Observando dessa forma, é muito melhor que o trabalhador e sua família fiquem sabendo e divulguem a informação que partiu da empresa do que multipliquem o que escutam pelos corredores do local de trabalho. Outra questão que precisa ser discutida é o fato de que qualquer tipo de informação passada pelo assessor precisa ser verdadeira. Mentir ou distorcer os fatos causa problemas futuros como falta de credibilidade, fator importantíssimo nessa lógica de mercado.

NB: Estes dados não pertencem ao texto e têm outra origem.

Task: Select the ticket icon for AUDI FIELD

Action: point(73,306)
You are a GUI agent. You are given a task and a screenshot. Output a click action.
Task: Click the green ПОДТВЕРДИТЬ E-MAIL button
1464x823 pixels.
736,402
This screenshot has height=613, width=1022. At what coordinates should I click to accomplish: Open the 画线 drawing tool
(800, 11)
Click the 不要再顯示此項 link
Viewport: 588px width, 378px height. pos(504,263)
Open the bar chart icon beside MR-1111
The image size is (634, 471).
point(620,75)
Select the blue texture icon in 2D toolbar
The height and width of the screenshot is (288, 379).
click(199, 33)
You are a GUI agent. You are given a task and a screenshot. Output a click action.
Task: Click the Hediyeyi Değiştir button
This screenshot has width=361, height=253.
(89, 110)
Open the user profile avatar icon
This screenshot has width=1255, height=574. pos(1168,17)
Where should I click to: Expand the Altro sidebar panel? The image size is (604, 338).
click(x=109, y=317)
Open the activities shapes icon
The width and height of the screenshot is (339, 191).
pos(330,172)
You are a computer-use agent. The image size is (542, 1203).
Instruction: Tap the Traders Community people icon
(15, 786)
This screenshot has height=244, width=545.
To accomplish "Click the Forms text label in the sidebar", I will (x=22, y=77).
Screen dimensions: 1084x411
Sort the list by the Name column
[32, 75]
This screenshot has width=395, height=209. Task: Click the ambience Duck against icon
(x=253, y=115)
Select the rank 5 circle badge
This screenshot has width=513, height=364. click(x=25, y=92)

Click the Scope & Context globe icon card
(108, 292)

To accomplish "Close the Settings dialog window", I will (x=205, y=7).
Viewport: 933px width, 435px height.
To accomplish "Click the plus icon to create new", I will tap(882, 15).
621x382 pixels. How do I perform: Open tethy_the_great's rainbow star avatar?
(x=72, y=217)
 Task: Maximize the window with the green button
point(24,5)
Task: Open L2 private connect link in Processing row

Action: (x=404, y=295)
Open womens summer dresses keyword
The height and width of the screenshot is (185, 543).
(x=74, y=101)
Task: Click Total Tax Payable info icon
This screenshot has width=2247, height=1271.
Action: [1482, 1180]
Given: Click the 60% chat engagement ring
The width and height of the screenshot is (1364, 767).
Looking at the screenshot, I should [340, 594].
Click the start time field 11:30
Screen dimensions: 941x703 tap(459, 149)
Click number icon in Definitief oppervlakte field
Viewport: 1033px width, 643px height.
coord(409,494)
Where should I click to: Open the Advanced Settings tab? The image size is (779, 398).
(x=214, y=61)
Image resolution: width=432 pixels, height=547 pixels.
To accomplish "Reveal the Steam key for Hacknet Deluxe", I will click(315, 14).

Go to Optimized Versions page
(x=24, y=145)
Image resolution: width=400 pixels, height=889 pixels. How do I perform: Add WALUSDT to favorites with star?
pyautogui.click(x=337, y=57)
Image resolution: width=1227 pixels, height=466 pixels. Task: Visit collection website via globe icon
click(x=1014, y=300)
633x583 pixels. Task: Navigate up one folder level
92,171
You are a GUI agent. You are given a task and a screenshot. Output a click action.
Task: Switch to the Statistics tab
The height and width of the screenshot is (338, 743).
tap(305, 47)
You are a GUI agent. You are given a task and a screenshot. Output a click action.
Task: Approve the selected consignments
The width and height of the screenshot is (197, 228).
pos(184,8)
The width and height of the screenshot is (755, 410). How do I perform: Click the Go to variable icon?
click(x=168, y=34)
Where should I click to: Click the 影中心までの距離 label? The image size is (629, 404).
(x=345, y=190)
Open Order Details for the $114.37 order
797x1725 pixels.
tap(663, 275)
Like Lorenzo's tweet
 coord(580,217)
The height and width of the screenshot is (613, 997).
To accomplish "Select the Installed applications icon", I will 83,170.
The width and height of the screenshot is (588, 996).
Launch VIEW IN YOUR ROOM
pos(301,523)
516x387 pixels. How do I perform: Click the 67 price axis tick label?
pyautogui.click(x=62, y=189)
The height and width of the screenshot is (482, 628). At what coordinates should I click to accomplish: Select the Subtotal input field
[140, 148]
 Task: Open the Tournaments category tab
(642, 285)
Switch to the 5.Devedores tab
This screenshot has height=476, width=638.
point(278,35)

Com a velocidade em que as informações chegam ao público e com a intensidade com que os veículos de informação trabalham é quase impossível omitir ou mentir sobre determinados acontecimentos. Uma hora ou outra o fato vai aparecer e será divulgado, seja pela “rádio peão”, seja por um segurança ou vigia da empresa (funcionário que circula pelos diversos setores) ou até mesmo pela agilidade dos jornalistas que buscam coletar informações de todas as formas durante o dia a dia.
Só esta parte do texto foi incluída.